DIRECTIONS FOR THIS TASK:
Please give back, exactly as written, only the line containing "Five Young Siblings" and every line after it until the data below ends.

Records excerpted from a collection
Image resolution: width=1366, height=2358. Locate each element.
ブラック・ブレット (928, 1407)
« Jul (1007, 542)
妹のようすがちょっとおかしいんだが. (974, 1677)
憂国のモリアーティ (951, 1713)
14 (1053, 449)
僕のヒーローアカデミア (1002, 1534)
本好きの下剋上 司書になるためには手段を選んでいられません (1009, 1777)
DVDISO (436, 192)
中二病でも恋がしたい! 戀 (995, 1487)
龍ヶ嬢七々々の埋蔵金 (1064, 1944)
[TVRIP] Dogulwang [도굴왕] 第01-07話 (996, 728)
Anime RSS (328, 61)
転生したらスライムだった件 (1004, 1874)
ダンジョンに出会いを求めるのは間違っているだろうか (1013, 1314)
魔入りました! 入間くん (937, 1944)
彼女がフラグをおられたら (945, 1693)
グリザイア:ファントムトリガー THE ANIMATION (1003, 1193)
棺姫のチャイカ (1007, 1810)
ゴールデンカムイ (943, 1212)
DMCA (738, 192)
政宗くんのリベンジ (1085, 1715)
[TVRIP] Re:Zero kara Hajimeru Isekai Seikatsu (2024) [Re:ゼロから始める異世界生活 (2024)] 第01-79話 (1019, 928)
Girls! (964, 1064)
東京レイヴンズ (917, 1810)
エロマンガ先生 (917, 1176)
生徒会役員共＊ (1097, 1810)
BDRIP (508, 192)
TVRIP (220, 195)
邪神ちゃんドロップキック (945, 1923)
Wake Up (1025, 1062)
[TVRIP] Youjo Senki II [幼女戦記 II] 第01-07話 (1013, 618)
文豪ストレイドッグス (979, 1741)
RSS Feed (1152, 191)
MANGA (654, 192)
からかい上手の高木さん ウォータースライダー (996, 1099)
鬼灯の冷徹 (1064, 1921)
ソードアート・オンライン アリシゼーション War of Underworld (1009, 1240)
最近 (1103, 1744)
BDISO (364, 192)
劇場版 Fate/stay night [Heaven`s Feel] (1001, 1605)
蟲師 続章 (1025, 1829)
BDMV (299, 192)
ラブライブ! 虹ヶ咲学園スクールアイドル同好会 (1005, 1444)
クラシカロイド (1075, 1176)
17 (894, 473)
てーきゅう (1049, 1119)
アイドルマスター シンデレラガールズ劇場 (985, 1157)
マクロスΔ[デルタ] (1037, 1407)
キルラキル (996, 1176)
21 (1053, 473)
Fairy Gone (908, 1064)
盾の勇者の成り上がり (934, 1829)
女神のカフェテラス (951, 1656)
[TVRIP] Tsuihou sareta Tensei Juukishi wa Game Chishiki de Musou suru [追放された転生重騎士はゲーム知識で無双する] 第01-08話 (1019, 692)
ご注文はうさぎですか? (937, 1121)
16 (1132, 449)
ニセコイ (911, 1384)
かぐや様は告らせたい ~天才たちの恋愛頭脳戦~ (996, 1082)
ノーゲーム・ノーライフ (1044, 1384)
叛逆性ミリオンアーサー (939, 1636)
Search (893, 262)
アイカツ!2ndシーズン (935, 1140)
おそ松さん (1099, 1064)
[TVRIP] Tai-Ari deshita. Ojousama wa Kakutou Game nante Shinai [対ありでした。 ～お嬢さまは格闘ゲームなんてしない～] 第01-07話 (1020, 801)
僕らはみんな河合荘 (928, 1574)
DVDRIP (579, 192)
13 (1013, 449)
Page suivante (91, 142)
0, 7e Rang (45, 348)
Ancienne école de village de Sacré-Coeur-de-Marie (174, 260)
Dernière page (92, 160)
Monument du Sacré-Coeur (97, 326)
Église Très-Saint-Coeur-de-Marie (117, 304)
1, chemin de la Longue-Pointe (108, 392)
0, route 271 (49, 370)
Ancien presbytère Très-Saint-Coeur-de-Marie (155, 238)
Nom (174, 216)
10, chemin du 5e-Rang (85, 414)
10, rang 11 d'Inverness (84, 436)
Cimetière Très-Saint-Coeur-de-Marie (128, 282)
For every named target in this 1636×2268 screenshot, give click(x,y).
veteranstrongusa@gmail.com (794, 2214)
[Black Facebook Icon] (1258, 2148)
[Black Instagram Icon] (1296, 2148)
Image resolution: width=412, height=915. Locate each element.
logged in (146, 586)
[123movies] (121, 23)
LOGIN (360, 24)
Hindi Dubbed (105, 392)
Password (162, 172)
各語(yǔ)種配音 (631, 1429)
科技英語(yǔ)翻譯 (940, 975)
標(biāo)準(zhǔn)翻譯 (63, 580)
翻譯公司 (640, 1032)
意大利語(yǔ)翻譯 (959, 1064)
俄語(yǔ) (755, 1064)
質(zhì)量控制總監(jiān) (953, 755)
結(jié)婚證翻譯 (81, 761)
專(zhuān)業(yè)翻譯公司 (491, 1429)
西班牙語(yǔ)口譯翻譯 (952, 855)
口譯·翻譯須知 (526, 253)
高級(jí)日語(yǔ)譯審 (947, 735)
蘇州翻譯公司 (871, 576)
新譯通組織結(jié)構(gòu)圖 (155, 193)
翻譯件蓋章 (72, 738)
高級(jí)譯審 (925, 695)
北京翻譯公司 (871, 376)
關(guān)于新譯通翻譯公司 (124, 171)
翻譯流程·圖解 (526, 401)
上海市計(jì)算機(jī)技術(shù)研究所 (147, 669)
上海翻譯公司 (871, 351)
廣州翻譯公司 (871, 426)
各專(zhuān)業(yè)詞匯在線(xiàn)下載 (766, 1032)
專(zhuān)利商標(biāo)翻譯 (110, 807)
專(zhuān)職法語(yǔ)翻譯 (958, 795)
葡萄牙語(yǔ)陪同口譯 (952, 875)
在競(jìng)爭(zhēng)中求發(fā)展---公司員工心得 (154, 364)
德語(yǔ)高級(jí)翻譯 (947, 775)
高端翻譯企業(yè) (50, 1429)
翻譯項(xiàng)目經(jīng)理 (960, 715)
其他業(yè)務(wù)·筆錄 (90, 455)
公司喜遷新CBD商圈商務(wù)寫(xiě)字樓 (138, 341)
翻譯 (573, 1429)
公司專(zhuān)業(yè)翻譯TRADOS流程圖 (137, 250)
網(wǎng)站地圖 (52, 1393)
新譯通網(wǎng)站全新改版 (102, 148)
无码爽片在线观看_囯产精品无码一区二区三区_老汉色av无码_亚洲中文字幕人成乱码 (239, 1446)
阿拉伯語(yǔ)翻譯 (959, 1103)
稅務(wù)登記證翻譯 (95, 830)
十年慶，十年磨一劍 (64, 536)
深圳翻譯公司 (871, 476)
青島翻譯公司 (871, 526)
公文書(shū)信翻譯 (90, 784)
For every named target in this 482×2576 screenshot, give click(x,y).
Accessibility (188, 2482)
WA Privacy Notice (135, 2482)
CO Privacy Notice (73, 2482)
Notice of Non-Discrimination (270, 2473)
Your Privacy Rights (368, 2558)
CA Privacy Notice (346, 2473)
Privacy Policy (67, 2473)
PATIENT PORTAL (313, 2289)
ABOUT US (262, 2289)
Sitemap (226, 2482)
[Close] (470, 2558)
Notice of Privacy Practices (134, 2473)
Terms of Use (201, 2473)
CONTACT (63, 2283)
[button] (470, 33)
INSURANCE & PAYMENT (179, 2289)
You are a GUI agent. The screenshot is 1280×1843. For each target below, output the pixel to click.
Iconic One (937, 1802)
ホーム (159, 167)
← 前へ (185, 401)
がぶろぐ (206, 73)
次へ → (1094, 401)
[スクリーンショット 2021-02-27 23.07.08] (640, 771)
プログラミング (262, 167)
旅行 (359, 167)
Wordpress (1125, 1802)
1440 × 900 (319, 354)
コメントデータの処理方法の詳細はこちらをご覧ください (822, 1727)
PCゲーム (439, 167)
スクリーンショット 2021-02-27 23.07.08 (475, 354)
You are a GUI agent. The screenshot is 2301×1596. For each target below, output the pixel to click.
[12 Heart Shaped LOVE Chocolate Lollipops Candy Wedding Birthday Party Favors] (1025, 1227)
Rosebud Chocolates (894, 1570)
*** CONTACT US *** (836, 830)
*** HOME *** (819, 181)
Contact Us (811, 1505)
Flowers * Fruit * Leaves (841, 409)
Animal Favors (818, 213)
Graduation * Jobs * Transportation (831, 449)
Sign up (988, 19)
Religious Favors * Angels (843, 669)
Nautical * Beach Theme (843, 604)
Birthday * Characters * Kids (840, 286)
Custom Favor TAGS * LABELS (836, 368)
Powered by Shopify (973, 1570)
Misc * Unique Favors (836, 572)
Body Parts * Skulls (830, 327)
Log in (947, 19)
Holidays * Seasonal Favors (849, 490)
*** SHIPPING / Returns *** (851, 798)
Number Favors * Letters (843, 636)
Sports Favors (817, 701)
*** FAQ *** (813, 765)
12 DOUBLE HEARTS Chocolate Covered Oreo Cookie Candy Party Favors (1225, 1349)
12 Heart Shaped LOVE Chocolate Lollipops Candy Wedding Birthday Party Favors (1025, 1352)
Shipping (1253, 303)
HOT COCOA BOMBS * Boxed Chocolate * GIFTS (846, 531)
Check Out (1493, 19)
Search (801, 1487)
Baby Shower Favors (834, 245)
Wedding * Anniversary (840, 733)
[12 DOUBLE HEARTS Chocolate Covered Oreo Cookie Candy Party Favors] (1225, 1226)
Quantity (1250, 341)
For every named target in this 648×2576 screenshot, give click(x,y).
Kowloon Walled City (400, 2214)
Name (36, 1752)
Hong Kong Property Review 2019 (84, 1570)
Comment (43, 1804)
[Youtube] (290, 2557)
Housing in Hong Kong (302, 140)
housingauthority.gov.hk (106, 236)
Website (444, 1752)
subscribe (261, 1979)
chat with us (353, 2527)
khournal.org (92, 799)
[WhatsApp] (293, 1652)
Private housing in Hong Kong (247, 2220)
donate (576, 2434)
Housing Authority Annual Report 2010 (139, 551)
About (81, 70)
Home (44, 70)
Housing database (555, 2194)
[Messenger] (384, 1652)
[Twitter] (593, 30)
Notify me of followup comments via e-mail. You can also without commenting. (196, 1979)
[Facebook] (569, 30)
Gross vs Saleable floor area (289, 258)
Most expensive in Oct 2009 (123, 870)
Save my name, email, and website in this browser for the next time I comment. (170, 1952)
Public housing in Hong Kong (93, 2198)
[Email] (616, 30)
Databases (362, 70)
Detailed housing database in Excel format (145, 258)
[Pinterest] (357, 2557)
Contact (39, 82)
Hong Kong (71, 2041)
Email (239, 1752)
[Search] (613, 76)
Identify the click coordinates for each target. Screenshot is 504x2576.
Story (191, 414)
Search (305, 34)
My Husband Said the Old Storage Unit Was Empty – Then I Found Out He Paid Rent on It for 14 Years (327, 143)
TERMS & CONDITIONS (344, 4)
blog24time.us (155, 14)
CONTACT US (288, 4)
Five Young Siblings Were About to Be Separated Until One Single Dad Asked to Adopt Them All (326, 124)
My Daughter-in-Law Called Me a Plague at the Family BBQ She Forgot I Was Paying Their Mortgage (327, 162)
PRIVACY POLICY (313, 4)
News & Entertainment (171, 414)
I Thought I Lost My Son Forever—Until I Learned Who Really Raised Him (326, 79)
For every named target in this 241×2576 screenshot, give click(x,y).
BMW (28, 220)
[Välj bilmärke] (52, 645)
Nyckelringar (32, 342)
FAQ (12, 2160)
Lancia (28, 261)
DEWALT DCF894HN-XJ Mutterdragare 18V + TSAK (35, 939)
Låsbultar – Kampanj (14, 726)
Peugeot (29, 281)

SOLUTION:
Five Young Siblings Were About to Be Separated Until One Single Dad Asked to Adopt Them All (326, 124)
My Daughter-in-Law Called Me a Plague at the Family BBQ She Forgot I Was Paying Their Mortgage (327, 162)
PRIVACY POLICY (313, 4)
News & Entertainment (171, 414)
I Thought I Lost My Son Forever—Until I Learned Who Really Raised Him (326, 79)
For every named target in this 241×2576 screenshot, give click(x,y).
BMW (28, 220)
[Välj bilmärke] (52, 645)
Nyckelringar (32, 342)
FAQ (12, 2160)
Lancia (28, 261)
DEWALT DCF894HN-XJ Mutterdragare 18V + TSAK (35, 939)
Låsbultar – Kampanj (14, 726)
Peugeot (29, 281)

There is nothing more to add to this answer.